注目はFOMCメンバーによる最新の政策金利見通しで、7月時点と同じく年内に25ベーシスポイント(bp)の追加利上げを想定する向きが大勢となるかどうかだろう。前回FOMC以降、一段の利上げは必要ないとの認識を示した政策担当者は2人しかいない。
投資家は追加利上げに否定的な意見が多数派だが、パウエルFRB議長はこれまでずっと、物価上昇率が2%の目標へ向かう持続的な道筋がはっきりするまで、政策の軸足は引き締め方向にあり、より長く引き締めを続けると強調してきた。
前回FOMC後の会見では「全体としてさらなる行動を求めることを告げるデータが出現すれば、われわれは動く」と言い切った。
<今月据え置きに疑念も>
一方前回FOMC以降のデータのほとんどは、FRBが望んでいる米経済のソフトランディング(軟着陸)、つまりスピードを落としながらも経済成長は続き、物価圧力は和らぐという構図を描いているのは確かだ。
雇用と賃金の増加ペースは鈍化し、離職率や求人件数、失業者1人当たりの求人といった他の雇用関連指標も、新型コロナウイルスのパンデミック前の水準に落ち着きつつある。経済団体ビジネスラウンドテーブルの最新四半期調査では、企業経営者の先行きの景況感や採用と売上高見通しはやや低下した。
銀行貸出は7月半ば以降、前年比で減少が続いており、金利引き上げや融資基準厳格化を通じて金融環境が引き締まっている様子が分かる。
ただパウエル氏が必要だと明言しているのに、まだ実際に起きていないのは、経済成長率全体が潜在成長率を下回るペースまで減速する事態だ。
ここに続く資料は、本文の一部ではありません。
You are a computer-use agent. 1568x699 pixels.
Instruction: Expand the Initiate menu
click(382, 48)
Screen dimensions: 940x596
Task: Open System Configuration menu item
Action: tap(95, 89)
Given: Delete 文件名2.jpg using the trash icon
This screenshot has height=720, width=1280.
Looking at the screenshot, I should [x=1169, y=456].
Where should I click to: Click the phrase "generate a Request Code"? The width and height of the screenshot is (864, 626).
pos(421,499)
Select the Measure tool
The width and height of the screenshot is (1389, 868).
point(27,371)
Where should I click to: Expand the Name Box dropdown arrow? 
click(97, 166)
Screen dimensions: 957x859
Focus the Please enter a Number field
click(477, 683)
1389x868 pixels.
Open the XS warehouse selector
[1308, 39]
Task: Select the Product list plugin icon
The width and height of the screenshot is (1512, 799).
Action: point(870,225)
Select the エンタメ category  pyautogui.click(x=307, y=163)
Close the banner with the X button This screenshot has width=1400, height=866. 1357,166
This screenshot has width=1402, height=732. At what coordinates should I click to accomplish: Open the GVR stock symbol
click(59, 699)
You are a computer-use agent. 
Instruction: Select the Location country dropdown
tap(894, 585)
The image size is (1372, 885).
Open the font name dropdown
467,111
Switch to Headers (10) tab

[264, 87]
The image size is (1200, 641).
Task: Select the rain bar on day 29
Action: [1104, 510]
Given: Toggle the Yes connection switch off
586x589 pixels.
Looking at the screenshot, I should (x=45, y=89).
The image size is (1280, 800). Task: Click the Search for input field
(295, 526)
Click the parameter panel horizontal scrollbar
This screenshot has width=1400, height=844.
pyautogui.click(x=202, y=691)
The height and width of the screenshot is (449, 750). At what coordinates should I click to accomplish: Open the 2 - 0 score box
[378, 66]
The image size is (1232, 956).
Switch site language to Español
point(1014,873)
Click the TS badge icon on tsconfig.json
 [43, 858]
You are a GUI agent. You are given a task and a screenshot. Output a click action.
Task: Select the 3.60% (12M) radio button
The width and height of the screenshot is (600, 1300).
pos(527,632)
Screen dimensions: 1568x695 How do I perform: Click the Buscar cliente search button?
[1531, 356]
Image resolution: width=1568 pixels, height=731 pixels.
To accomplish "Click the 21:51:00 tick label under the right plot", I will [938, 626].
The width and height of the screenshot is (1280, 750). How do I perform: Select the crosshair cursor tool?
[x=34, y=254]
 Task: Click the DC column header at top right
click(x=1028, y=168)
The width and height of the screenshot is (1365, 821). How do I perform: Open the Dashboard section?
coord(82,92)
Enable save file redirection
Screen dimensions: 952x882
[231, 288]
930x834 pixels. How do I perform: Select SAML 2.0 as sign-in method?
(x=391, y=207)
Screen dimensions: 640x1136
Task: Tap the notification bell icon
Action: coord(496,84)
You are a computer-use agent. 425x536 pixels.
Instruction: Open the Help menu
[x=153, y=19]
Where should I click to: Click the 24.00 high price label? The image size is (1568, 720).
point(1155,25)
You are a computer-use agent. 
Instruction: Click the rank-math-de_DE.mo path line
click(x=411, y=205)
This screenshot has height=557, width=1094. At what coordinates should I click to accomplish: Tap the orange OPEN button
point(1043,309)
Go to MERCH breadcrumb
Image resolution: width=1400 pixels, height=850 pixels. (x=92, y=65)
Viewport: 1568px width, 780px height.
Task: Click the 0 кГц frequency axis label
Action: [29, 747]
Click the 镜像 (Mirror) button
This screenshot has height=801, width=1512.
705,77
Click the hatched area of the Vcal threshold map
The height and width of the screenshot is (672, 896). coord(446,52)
そうなれば物価上昇率が40年ぶりの高い伸びになった昨年夏のピークから持続的な鈍化基調にあるのだ、とFRBが自信を強められる。
FRB内では、物価上昇率が目標の2%で推移し、「適切な金融政策」が行われているとの想定なら、米経済は1.8%の成長が可能になるとの見解が一般的だ。
ところが現実の米国内総生産(GDP)成長率は第2・四半期が年率2.1%で、ゴールドマン・サックスのエコノミストチームによると第3・四半期には3%強に加速する見通しになっている。
これにより米国が景気後退に陥る確率は乏しくなった半面、物価の高止まりないし上振れに対するFRBの懸念はしっかりと残り続けるのではないか。
自動車労働者がストに突入する可能性や連邦政府機関の閉鎖の恐れなどは、逆に景気悪化を警戒すべき要素かもしれない。
だがTSロンバードのチーフ米国エコノミスト、スティーブン・ブリッツ氏は「8月CPIが発したメッセージは、成長減速と失業率上昇がない限り、コア物価上昇率が基調的に2%に戻らないということだ。FRBにとっての問題は果たして5.5%の政策金利で景気をスピードダウンさせるのに十分なのかという点にある。実際のところ、FRBは今月の利上げ見送りが可能かどうかには十分な疑念が存在するが、11月に追加利上げされる可能性が大きいことは誰もが分かる状態になっている」と指摘した。